LERNTEXT:
=======

CO₂-armer Stahl für Energieinfrastruktur
von Hubert Hunscheidt
Corinth Pipeworks hat seine Zusammenarbeit mit ArcelorMittal weiter vertieft und setzt damit ein klares Signal für CO₂-arme Stahllösungen im Energiesektor. Wie beide Unternehmen auf der Tube 2026 in Düsseldorf bekannt gaben, kommt erstmals „XCarb® recycled and renewably produced“-Stahl in der Produktion von Energierohren zum Einsatz.
Die Partnerschaft verbindet die Fertigungskompetenz von Corinth Pipeworks mit der Expertise von ArcelorMittal in der Herstellung CO₂-reduzierter Stähle. Ziel ist es, Rohrlösungen mit deutlich verringertem CO₂-Fußabdruck bereitzustellen – sowohl für klassische Anwendungen als auch für neue Energieträger wie Wasserstoff.
CO₂-Reduktion durch EAF-Technologie
Der eingesetzte „XCarb®“-Stahl wird im Elektrolichtbogenofen (EAF) mit einem Schrottanteil von mindestens 75 Prozent und unter Verwendung von 100 Prozent erneuerbarer Energie produziert. Im Vergleich zur Hochofenroute lassen sich so die CO₂-Emissionen um rund 65 Prozent senken.
Darüber hinaus unterstützt der Werkstoff Kunden dabei, ihre indirekten Emissionen (Scope 3) zu reduzieren und trägt zur Stärkung einer CO₂-armen Kreislaufwirtschaft bei.

=======

Gespeicherte Einträge:
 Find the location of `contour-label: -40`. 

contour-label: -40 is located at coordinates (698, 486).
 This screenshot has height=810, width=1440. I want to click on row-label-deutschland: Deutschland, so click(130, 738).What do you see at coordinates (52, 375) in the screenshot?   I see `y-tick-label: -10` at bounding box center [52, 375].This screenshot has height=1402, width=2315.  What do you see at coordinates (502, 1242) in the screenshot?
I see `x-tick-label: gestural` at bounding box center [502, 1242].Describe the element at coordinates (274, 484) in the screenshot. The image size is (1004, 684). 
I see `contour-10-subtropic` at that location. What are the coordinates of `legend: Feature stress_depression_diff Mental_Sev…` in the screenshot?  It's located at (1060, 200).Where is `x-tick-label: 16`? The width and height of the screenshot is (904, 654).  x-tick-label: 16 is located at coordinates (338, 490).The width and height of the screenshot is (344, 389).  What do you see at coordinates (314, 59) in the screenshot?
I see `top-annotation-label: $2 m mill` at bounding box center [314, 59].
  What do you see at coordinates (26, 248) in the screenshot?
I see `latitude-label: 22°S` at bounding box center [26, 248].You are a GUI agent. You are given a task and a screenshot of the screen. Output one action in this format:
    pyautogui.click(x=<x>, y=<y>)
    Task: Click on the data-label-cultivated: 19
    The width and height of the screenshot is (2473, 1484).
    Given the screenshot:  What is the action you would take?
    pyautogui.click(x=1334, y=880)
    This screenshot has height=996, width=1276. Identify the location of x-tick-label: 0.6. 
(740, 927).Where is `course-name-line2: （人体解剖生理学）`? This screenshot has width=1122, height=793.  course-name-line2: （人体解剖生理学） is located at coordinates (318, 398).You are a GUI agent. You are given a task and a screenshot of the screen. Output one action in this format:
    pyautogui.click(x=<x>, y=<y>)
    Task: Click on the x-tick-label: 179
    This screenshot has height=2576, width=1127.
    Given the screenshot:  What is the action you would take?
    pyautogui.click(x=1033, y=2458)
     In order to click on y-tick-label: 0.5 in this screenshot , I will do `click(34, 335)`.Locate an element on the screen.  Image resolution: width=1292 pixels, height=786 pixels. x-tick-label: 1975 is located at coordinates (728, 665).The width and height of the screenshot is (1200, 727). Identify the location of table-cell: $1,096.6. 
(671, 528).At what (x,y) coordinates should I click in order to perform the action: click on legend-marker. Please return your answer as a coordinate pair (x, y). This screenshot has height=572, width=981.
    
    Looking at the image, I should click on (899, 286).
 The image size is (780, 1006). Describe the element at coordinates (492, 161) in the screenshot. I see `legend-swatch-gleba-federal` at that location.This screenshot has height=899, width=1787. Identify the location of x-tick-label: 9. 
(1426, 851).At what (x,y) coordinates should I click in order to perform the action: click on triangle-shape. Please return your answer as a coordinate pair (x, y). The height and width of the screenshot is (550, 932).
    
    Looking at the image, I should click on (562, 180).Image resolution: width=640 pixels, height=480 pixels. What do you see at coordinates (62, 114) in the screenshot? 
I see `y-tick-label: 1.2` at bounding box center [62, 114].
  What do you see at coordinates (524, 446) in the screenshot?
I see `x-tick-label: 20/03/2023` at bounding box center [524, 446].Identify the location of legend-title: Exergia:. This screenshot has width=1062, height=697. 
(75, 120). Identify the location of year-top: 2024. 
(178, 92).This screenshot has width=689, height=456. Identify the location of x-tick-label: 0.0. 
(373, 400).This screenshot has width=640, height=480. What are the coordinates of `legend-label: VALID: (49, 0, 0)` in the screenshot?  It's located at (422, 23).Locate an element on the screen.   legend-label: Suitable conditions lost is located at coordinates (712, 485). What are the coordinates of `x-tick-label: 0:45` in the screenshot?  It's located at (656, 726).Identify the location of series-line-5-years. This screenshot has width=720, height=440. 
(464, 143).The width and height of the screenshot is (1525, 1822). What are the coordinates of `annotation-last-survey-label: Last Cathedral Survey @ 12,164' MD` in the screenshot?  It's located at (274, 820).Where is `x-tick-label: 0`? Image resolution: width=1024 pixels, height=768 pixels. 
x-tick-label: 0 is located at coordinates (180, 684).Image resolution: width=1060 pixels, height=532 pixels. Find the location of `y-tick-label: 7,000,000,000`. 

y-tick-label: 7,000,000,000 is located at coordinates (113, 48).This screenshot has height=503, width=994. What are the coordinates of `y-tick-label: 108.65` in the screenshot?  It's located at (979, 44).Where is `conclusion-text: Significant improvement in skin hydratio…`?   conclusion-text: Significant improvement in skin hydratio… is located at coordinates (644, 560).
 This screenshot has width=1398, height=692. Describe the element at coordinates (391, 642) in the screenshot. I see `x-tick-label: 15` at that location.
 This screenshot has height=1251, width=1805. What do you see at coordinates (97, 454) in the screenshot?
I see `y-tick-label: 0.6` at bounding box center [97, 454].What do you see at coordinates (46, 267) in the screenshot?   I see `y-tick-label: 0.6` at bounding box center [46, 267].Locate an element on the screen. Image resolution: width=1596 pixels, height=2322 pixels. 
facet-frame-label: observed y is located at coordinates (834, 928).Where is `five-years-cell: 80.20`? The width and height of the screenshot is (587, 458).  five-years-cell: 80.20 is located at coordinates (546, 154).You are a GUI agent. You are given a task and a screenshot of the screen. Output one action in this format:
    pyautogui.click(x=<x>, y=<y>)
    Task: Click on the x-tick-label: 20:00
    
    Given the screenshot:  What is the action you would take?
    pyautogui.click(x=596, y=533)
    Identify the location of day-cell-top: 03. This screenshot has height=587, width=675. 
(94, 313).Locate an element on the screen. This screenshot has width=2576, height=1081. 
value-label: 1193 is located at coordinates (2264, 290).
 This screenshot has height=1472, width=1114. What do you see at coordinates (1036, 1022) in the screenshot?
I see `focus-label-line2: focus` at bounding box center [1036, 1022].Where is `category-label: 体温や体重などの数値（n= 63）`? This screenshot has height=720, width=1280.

=======

AUFGABE: Gib aus dem Text über CO₂-armen Stahl den Abschnitt von „Die Partnerschaft verbindet“ bis einschließlich „65 Prozent senken.“ wortgetreu aus.

ERGEBNIS:
Die Partnerschaft verbindet die Fertigungskompetenz von Corinth Pipeworks mit der Expertise von ArcelorMittal in der Herstellung CO₂-reduzierter Stähle. Ziel ist es, Rohrlösungen mit deutlich verringertem CO₂-Fußabdruck bereitzustellen – sowohl für klassische Anwendungen als auch für neue Energieträger wie Wasserstoff.
CO₂-Reduktion durch EAF-Technologie
Der eingesetzte „XCarb®“-Stahl wird im Elektrolichtbogenofen (EAF) mit einem Schrottanteil von mindestens 75 Prozent und unter Verwendung von 100 Prozent erneuerbarer Energie produziert. Im Vergleich zur Hochofenroute lassen sich so die CO₂-Emissionen um rund 65 Prozent senken.